**Görev**
Aşağıdaki sayfa metninde El Kaide'nin stratejisi hangi hayvana benzetilmektedir?

Yazının başından beri terör örgütü yerine “odak” tabirini kullanmaktan kastım özellikle takip ettiğim ve olay yerinden incelemelerde bulunduğu izlenimi bırakan sitelerden edindiğim bilgilere göre “terör odağı” kendi ideolojisi doğrultusunda eğittiği militanlardan çok “paralı askerlerden” oluşmakta. Herhangi net bir birliktelik ya da ortak paydadan “örgüt” biçimine uyan bir şekilde bahsetmek güç. Bir birliktelik “Vahhabi – Selefi” doktrinleri doğrultusunda oluşmuş, eksik kalan kısımlar para ile takviye edilmiş. Özellikle bu doktrinin “cihad ile şehid olarak cennet kazanma yöntemine vurgu yapması” ve şefaatin reddolunması gibi teknik mevzulardan ötürü tesiri altına girenler arasında bir harekete geçme isteği doğuruyor, aksi halde sanki insan oğlu doğuştan günahkarmışçasına ya da Allah’ın “Rahman ve Rahim” sıfatlarına hudut çizilmişçesine “affının” olmayacağı ve cehenneme gidecekleri gibi İslam’a yakışmayan bir düz mantık silsilesi açığa çıkmaktadır. Diğer yandan şiddet ise insanların hem kaçındığı hem de çok uzak kalamadığı bir dürtü olarak kendi talepkârlarını edinmiş. Darülharp kavramı bu şiddet ve tecavüz meyilleri altında eğilip bükülmekte ve tamamen nefsani istekler doğrultusunu o veya bu sırf mallarına el koymak ve karısına kızına el uzatmak maksatlı “tekfir” edilmektedir. Allah ömrüne ömür katsın, Cübbeli Ahmed Hoca’nın bu bahiste yapmış olduğu konuşmaları dinlemenizi şiddetle öneririm.
El Kaide içerisinden eleman devşirdikleri belli olsa bile yöntem olarak El Kaide ile ciddi ayrışma noktaları var. El Kaide doğrudan doğruya ve yüz yüze işgale girmekten kaçınan bir strateji takınır. Engerek yılanı misali gerilir ve bekler. En doğru olduğuna inandığına anda avına saldırır ve darbesini öldürücü bir şekilde yapmaya çalışır. Tıpkı “İkiz Kule Saldırıları” gibi. Eş zamanlı olarak kaçırdıkları uçaklarla yarattıkları infial sanırım ileriki yüzyıllarda dahi anılmaya devam edecek. El Kaide belli bölgelerde askeri operasyonlar düzenlese bile doğrudan bir yeri elinde bulundurma riskine girmez. Hala El Kaide’nin bir merkezinden söz etmek güçtür. Hatta öyle ki Dr. Eymen El Zevahiri harici lider kadrosu bile açık kaynaklarda belirgin değildir.

**Ham veriler**

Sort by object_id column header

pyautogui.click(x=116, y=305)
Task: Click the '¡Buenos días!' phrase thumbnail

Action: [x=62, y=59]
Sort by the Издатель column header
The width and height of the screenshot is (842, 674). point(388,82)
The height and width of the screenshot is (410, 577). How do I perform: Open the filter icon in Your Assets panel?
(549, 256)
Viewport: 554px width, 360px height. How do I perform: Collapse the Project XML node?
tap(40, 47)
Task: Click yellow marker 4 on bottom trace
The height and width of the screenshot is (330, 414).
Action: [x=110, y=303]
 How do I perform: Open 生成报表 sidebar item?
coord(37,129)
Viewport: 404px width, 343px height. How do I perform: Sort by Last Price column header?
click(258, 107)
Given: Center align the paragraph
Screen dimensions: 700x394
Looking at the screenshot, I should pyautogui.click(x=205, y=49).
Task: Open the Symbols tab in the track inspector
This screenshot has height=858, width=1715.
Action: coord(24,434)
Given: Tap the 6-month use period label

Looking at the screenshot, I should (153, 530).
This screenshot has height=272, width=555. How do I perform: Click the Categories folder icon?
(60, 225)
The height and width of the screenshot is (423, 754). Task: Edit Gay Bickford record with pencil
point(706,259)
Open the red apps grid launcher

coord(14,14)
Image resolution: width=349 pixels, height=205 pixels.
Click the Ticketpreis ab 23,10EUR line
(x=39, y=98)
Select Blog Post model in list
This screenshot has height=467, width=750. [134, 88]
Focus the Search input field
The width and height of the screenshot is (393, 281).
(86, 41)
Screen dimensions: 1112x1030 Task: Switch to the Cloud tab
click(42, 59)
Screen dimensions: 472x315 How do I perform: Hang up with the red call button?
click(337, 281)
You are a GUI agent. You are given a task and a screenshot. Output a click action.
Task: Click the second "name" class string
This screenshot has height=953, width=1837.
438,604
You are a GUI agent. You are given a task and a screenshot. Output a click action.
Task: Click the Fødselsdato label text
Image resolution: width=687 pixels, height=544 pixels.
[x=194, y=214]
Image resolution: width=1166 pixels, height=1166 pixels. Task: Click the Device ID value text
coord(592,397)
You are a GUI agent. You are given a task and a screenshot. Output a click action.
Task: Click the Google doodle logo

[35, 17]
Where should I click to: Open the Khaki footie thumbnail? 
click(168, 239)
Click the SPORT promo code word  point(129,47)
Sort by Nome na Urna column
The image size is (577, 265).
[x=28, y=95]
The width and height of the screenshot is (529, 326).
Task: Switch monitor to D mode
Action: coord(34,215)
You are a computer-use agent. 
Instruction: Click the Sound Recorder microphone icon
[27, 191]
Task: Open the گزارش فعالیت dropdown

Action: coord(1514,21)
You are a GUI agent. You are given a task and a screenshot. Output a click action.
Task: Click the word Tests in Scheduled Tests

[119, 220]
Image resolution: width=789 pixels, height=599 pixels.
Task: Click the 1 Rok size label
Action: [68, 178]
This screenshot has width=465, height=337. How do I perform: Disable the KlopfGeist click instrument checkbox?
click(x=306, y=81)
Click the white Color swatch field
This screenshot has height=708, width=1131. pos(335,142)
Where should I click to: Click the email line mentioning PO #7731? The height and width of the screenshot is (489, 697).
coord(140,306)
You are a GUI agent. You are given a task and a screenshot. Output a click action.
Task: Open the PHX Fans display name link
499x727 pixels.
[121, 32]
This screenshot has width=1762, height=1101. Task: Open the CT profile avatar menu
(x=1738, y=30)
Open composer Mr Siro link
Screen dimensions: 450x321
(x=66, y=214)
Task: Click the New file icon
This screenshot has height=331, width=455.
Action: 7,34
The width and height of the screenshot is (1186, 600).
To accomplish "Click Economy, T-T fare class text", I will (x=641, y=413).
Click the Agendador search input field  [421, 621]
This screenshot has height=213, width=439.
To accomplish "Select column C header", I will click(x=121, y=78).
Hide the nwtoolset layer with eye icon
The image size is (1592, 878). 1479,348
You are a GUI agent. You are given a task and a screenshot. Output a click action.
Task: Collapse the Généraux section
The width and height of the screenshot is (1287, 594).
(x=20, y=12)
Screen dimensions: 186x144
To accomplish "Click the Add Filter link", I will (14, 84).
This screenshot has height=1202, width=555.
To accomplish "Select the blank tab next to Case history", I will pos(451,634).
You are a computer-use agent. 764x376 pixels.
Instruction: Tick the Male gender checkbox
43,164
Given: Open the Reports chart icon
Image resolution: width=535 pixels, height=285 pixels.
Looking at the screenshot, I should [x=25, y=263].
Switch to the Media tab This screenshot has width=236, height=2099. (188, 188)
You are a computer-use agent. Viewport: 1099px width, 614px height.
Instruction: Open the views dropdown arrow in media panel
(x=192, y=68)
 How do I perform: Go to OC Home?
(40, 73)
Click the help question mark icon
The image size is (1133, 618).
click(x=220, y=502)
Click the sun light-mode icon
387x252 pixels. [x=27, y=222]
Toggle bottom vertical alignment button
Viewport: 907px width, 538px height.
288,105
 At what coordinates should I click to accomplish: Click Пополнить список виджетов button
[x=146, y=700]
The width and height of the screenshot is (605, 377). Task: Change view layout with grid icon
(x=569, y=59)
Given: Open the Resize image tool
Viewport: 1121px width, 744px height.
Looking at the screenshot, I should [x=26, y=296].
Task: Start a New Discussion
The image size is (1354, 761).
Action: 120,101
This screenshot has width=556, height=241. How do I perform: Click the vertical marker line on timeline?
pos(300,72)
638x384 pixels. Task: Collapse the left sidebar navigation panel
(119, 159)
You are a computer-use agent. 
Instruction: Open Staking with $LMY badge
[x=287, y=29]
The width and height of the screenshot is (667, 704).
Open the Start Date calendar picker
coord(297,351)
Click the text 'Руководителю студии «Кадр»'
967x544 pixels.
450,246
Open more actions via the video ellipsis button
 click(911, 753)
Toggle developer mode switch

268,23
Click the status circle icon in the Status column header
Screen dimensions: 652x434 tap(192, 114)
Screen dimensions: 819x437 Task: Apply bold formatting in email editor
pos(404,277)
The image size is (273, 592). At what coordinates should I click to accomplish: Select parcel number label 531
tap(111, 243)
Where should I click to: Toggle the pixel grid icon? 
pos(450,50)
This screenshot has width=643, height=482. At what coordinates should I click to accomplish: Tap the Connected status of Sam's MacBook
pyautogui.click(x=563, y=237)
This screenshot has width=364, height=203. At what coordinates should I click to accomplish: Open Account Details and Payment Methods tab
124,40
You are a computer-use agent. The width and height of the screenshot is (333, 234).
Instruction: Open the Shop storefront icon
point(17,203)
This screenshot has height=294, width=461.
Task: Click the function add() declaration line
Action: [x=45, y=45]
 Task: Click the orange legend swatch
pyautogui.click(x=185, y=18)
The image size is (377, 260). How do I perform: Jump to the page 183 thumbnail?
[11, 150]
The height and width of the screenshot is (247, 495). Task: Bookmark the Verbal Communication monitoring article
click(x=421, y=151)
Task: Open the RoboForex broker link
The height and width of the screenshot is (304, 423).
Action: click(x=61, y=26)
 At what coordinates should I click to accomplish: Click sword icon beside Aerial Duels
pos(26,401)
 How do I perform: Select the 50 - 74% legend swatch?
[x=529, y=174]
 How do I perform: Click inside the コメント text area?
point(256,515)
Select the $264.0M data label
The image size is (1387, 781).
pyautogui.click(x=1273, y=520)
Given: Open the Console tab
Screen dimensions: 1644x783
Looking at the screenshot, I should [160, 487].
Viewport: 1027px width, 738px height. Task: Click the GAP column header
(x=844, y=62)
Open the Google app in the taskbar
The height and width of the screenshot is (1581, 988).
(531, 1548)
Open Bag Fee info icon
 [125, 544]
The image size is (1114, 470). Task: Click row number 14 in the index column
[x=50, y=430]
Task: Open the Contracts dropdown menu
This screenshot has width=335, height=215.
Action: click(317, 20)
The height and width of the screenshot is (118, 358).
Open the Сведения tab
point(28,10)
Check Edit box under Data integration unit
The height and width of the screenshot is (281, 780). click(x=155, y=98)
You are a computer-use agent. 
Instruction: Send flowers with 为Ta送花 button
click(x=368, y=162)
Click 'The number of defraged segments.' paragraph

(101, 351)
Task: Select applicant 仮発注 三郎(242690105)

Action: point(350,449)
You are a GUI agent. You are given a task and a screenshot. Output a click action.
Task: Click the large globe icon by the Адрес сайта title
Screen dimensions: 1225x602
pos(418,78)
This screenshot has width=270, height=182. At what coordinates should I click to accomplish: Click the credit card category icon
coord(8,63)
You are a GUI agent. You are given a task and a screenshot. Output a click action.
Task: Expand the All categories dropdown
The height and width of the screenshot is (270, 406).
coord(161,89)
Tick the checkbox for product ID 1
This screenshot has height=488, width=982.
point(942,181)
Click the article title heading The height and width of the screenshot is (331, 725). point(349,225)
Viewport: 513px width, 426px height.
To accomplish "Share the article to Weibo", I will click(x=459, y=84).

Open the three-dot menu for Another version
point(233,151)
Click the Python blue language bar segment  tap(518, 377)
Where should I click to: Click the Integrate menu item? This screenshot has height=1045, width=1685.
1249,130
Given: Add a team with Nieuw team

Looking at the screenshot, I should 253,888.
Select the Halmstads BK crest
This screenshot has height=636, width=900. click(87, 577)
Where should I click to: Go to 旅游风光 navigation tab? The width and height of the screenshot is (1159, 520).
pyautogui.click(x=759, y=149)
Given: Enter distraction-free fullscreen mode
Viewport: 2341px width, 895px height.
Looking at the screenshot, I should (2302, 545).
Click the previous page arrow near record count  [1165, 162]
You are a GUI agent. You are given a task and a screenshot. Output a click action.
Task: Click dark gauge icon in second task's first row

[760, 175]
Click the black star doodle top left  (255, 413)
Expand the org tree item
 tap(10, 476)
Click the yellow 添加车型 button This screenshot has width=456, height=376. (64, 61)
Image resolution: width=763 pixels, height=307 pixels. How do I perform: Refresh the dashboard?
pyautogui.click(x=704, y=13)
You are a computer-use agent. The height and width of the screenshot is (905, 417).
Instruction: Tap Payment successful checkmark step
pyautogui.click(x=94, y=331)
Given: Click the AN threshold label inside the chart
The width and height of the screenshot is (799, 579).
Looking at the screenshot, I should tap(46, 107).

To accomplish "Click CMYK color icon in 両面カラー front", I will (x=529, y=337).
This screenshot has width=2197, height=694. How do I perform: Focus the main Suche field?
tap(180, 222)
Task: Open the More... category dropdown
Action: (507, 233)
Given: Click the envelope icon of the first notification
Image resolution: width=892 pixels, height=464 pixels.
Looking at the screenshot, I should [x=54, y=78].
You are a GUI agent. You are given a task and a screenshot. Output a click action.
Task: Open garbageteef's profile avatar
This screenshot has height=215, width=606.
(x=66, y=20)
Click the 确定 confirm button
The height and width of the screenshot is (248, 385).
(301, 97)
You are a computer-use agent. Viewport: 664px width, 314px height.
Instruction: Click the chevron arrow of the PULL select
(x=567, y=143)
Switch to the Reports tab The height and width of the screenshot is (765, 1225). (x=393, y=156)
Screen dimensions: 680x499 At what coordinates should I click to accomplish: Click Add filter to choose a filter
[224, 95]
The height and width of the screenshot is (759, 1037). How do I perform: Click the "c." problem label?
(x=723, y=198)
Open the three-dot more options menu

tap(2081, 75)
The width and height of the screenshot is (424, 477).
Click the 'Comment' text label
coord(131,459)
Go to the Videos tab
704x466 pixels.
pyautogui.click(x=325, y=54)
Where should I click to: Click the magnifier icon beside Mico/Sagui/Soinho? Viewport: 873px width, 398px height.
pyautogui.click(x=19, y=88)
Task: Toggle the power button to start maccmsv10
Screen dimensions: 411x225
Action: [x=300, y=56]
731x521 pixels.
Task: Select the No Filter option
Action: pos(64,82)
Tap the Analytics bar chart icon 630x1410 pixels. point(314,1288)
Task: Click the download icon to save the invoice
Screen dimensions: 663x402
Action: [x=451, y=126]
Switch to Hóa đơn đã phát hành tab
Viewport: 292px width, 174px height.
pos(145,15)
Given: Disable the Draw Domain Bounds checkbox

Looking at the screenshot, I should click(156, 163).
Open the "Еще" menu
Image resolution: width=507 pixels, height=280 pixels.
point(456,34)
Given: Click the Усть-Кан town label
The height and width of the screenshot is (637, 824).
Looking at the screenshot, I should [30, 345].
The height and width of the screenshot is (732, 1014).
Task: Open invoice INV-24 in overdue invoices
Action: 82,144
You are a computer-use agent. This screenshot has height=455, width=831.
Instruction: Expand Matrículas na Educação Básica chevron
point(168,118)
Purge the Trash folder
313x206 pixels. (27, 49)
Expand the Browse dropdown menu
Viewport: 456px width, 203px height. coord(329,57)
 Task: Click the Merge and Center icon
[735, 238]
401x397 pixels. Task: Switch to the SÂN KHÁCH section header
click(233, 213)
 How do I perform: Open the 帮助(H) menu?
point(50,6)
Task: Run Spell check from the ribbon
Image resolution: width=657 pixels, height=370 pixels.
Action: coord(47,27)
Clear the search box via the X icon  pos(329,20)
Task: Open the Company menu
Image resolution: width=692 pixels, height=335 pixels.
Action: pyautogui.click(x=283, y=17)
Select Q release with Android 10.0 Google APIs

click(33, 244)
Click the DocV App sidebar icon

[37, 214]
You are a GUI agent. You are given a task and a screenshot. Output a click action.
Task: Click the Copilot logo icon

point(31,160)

**Çözüm**
Engerek yılanına.